We busted out the kiddie pool which Macy laid in more than once. Sophie usually just walks around in the pool for about 2 minutes and hops out.

She received a whole bunch of toys and treats and she is still playing with them like it is Christmas morning.

It was a really (really!) good day. Fingers crossed for another year.

No news is good news, right?  I haven’t had much desire to write this lately.  Not because things are bad but the opposite.  I’ve always been a better writer when I’ve been upset but I can’t complain about this.

January hiking

Sophie is doing much better than I had anticipated… really, than anyone has anticipated, at this point. She has been going for chemo every two months which is what her liver has allowed.  It’s a battle because she needs the chemo to remain “healthy” but the chemo damages the liver so much especially since she has been on prednisone for almost a year now.

It’s been almost a year since she has been diagnosed. Around this time last year I noticed she was bumping into things, being clumsy. At the time I thought she was going blind. I was devastated.  “How am I going to live with a blind dog?! Poor thing; it’s going to be so tough!” I remember crying in the vet’s office when she said she thought it was glaucoma and would eventually lead to blindness. Can we do a tradesies?  It’s been quite a year.

______

Reproduce the part of the blog post about Sophie starting with "We busted out" and going on through "complain about this.". The listing that follows has no connection to the blog post about Sophie.

* Exercise data *
______

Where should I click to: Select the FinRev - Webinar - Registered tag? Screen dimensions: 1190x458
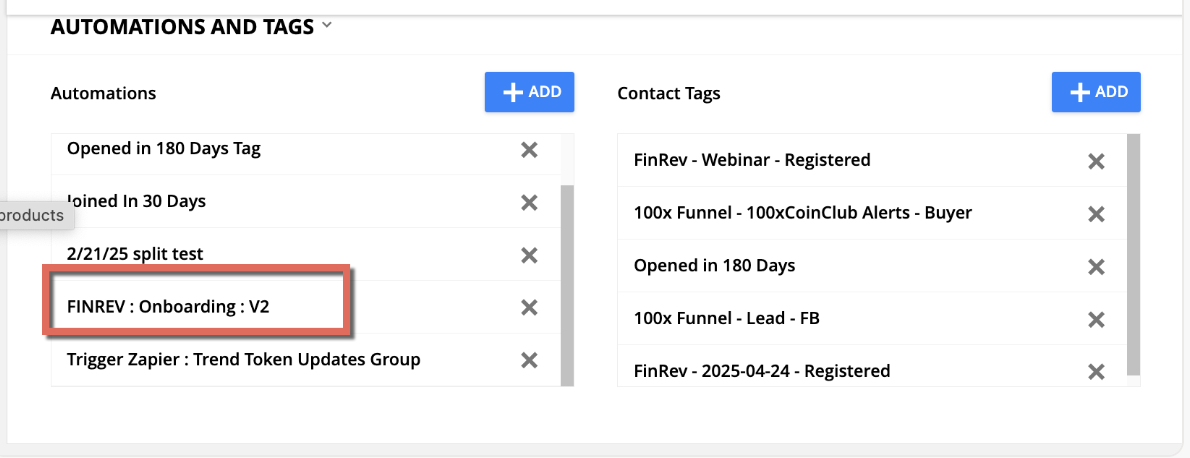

______

* Result of this task *
We busted out the kiddie pool which Macy laid in more than once. Sophie usually just walks around in the pool for about 2 minutes and hops out.

She received a whole bunch of toys and treats and she is still playing with them like it is Christmas morning.

It was a really (really!) good day. Fingers crossed for another year.

No news is good news, right?  I haven’t had much desire to write this lately.  Not because things are bad but the opposite.  I’ve always been a better writer when I’ve been upset but I can’t complain about this.